Exercise goal: Your answer must repeat all of the entries word for word, without any images.

** Opening Records block **

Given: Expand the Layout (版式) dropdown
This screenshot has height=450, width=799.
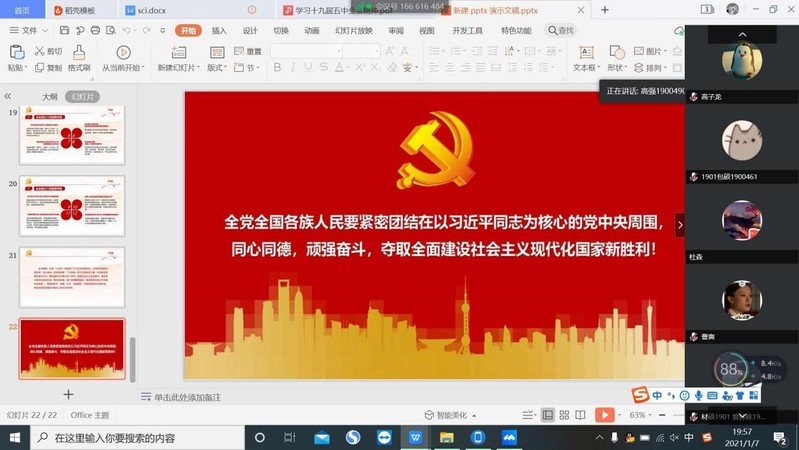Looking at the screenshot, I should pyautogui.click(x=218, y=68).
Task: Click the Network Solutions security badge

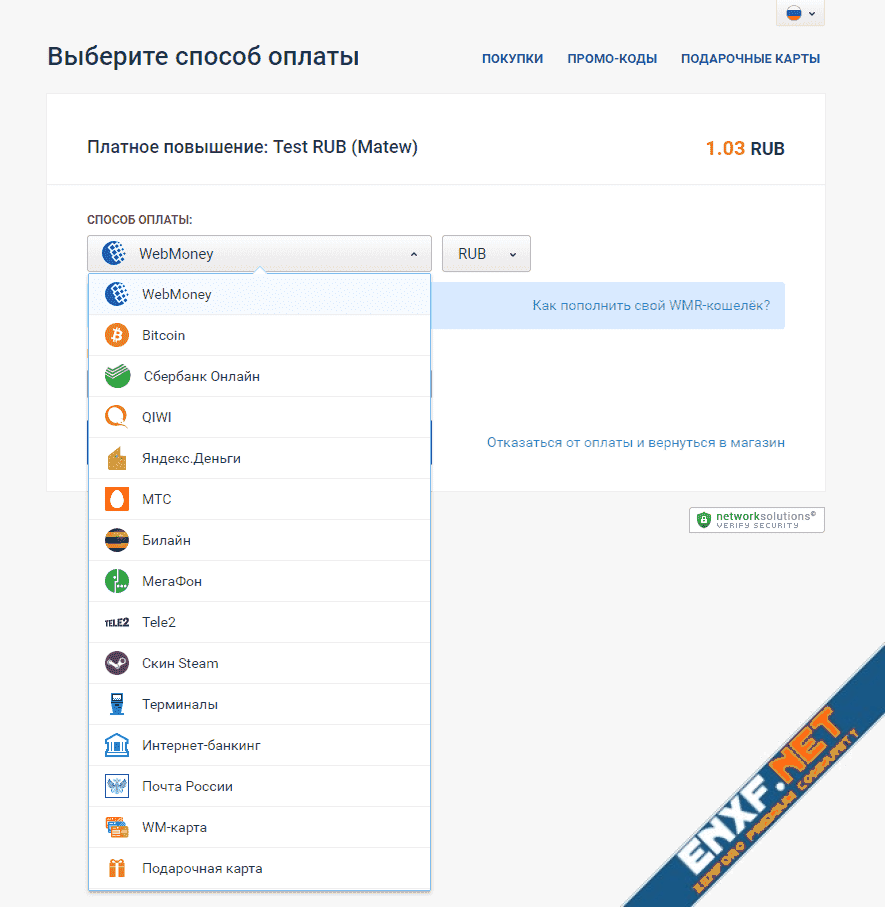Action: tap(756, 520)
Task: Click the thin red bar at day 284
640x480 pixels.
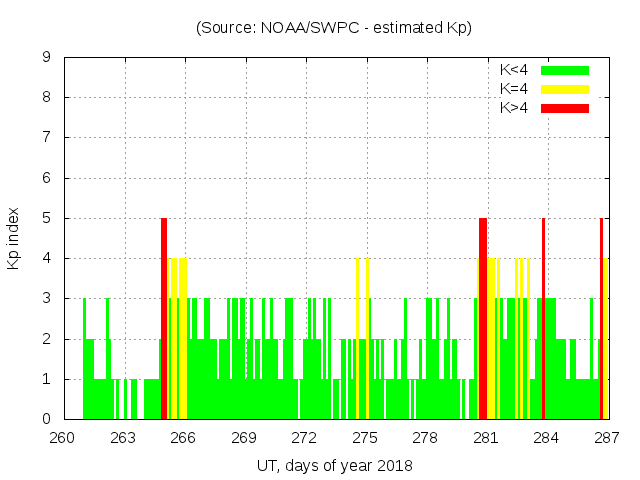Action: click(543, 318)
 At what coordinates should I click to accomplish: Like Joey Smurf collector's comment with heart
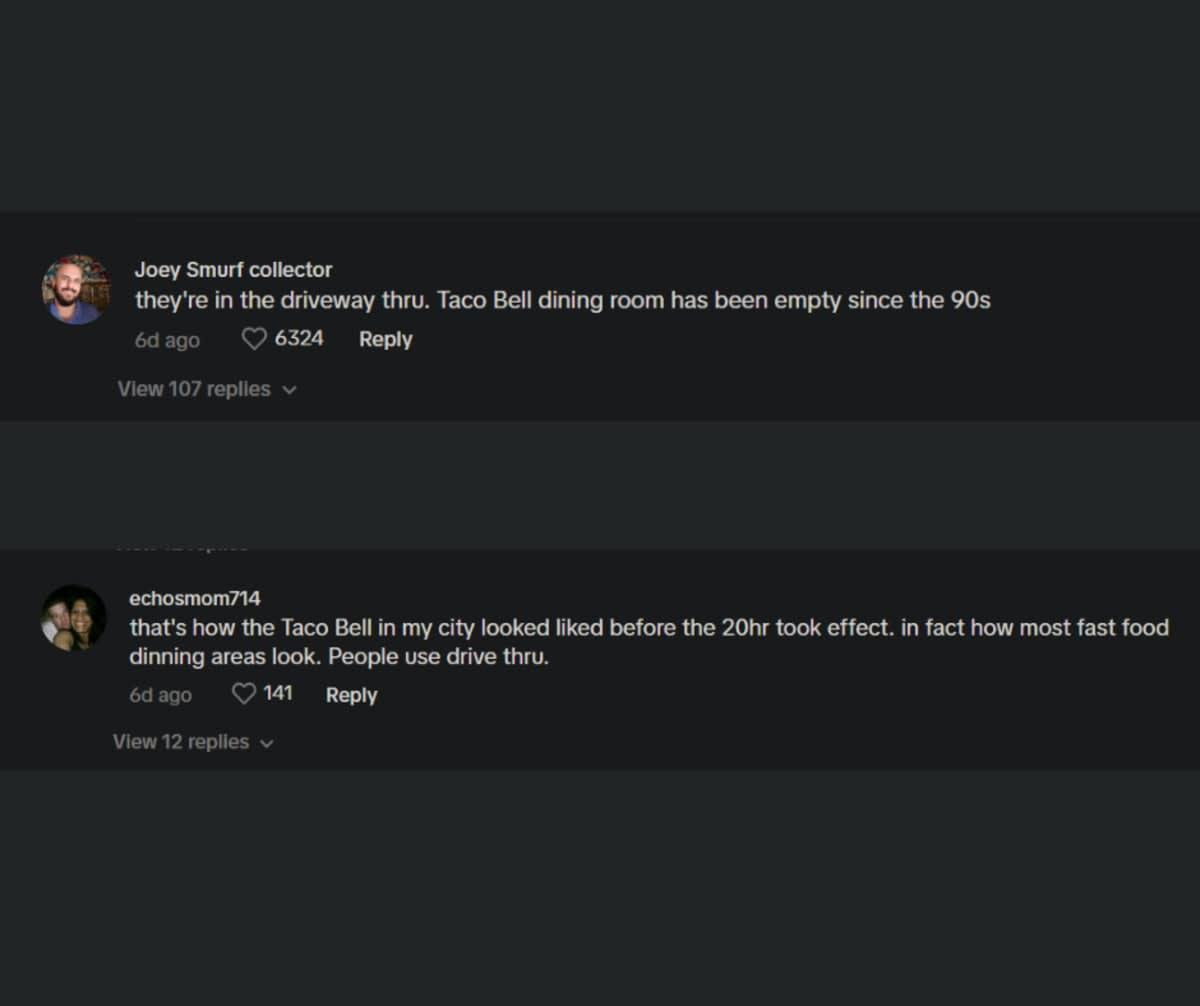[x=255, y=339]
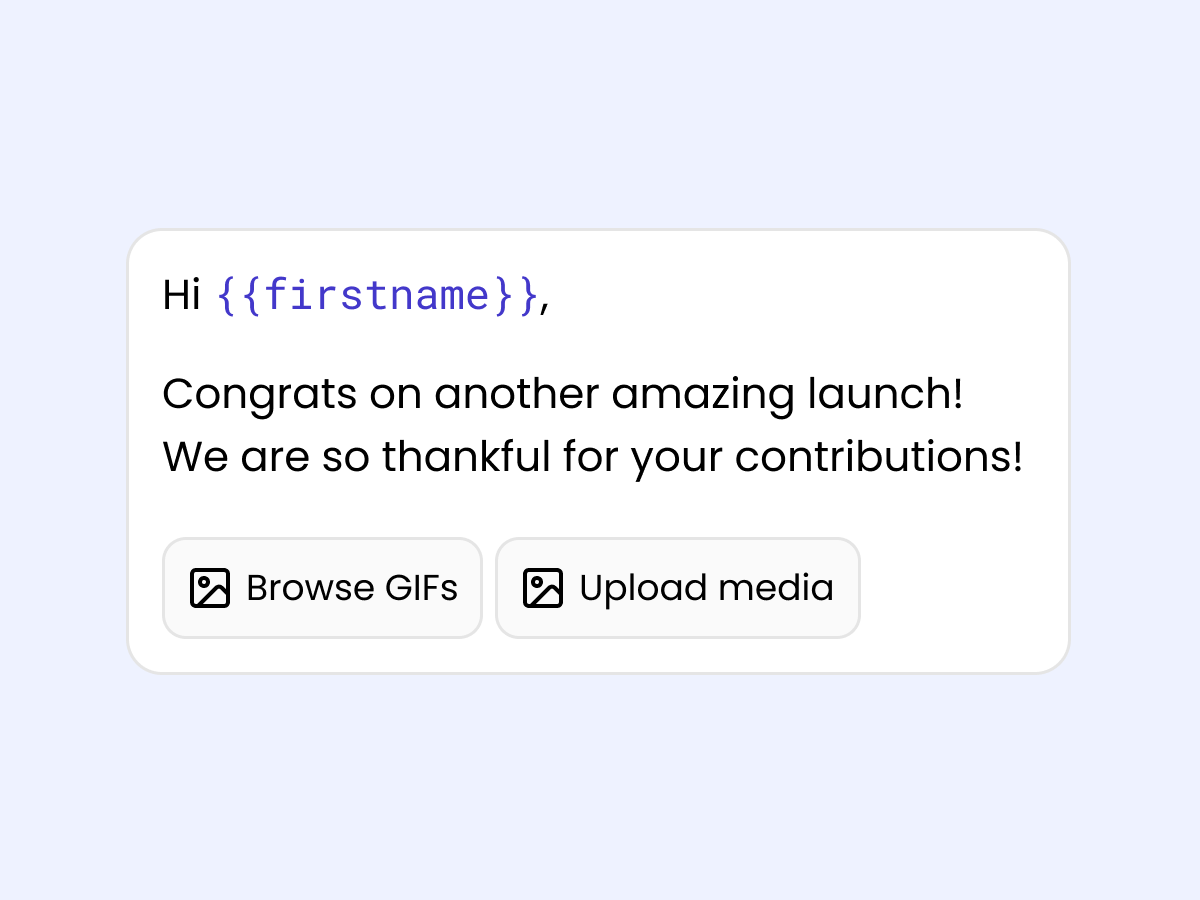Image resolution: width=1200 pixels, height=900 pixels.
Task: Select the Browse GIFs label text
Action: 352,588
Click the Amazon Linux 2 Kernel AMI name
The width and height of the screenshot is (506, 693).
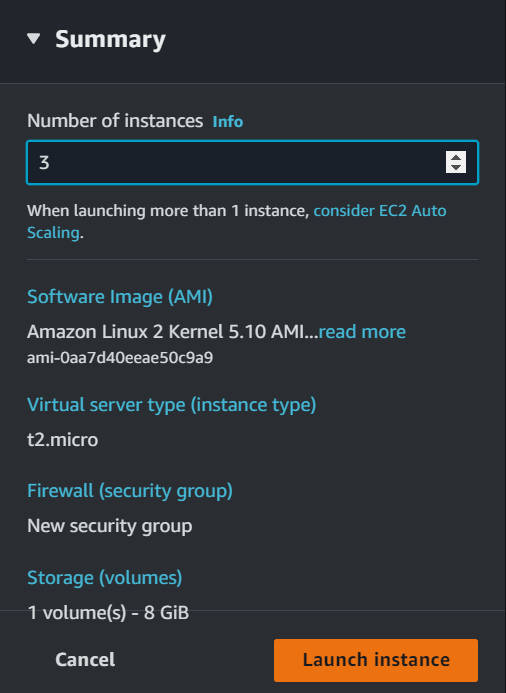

** Closing Records block **

Answer below:
Given: Expand the Layout (版式) dropdown
This screenshot has height=450, width=799.
Looking at the screenshot, I should pyautogui.click(x=218, y=68).
Task: Click the Network Solutions security badge

Action: tap(756, 520)
Task: Click the thin red bar at day 284
640x480 pixels.
Action: click(543, 318)
 At what coordinates should I click to accomplish: Like Joey Smurf collector's comment with heart
[x=255, y=339]
Image resolution: width=1200 pixels, height=900 pixels.
Task: Select the Browse GIFs label text
Action: 352,588
Click the Amazon Linux 2 Kernel AMI name
The width and height of the screenshot is (506, 693).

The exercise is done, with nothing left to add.